Put another way, the pound — strongest of the world's five major currencies in 2007 — now buys only 3.3% of the "stuff" that it bought at the end of the World War II. With the U.K. money supply still growing by 13% year over year, the trade-off between quantity and quality has only become clearer.
Less stuff per pound or dollar is as plain a definition of inflation as you'll ever find. It works when prices rise — the common-or-garden use of the word — and it also works when rising prices are hidden by shrinking the size of what money buys.
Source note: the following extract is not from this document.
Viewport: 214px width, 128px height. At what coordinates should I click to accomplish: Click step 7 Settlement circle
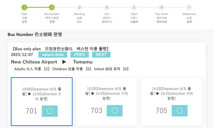189,7
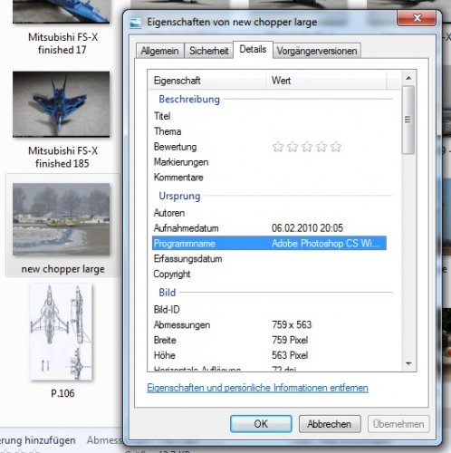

In the inflation-crazed '70s, corporations "discovered that they could increase profits and expand market share by degrading their product, advertising relentlessly, packaging it in a different form, and raising its unit price," reports David Hackett Fisher in The Great Wave, his grand history of price revolutions across the last eight centuries. But less stuff per dollar wasn't just a corporate strategy. It became a necessity as input prices rose across manufacturing, home building, transport, and, most crucially, the consumer goods sector.
David Slawson, a U.S. economist, made a study of this "competitive inflation" in the price of chocolate bars. They rose sevenfold between the late 1950s-1983 in a series of small 5 cent increments. "Each increase was disguised by making the bar larger at the same time," he found, "the size of the bar having been gradually decreased since the time of the last price rise."

Fast-forward 25 years, and what price a midmorning Snickers as summer '07 drips through the guttering? The spot market in cocoa has taken a tumble so far this month, after forecasts of an oversized surplus in the 2007-2008 season. But the price of drinking a cup of tea in England rose by 5.5% in the year to July, according to the official government data.
At the sillier end of the hot beverages market, rising prices have finally forced me to swap my favorite cup of overpriced foam for an inferior bucket of what passes for coffee. The government's statisticians might call this "substitution" — and as I'm now getting more liquid for less money, they might call the net result a drop in my cost of living, too!
But mud-flavored water — like secondhand chopsticks, unwashed and resold — does not mean the value of the cash in my wallet has risen.
"Governments are often tempted to answer the cry for more purchasing power by simply creating more money," Jerry L. Jordan — a central banker, of all people — wrote in a recent issue of the Federal Reserve Bank of St. Louis Review. "But in so doing, the opposite effect is achieved — the purchasing power of money is actually reduced."
"The result," Jordan continues, "is inflation: a rise in the number of dollars required to purchase a given standard of living."
Put another way, the current crisis in world investment markets will only increase the quantity of money — not its quality — even if fresh central bank lending somehow manages to bail out the world's biggest investment banks. (Bailing out U.S. homeowners, whether through a dramatic return to the "emergency" interest rates of 2003 or by creating new money — out of thin air — to refinance their mortgage debt, will do just the same.)
One defense that cash savers and hard-put investors might choose is gold bullion. No one's credit-backed promise, and impossible to create at will, gold remains as far from today's mountain of complex financial junk as an investor can get.